▸ **TO BE DONE**:
Rewrite the rows starting at the line containing "You are a computer-use agent. Viewport: 548px" and ending at the line containing "Instruction: Select the L size row label", putting "Choose" in place of "Select" and leaving everything else unchanged.

▸ **INFORMATION PROVIDED**:

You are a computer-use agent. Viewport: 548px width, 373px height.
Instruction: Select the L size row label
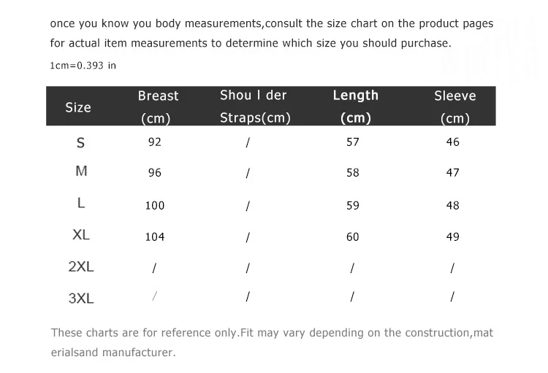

==

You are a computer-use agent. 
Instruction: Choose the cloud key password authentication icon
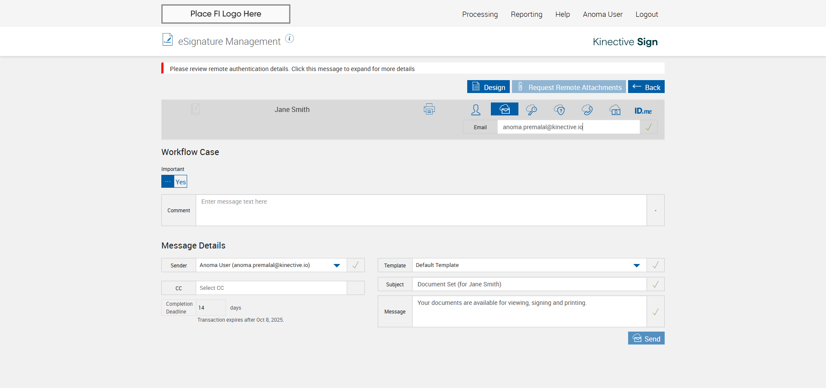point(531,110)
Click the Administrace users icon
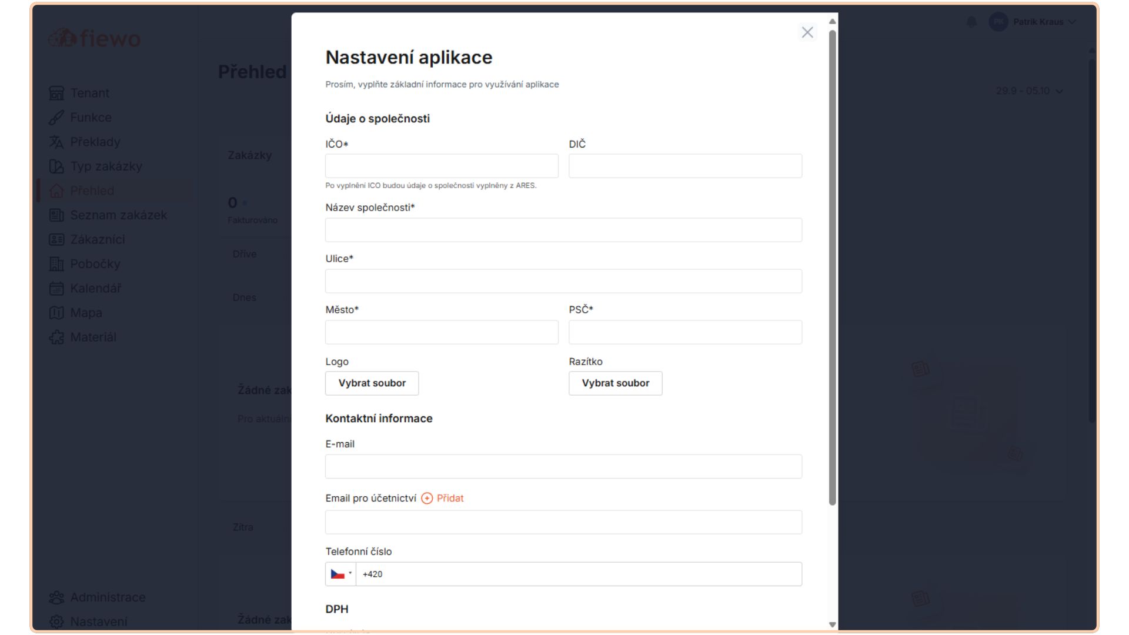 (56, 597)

▸ **TASK RESULT**:
You are a computer-use agent. Viewport: 548px width, 373px height.
Instruction: Choose the L size row label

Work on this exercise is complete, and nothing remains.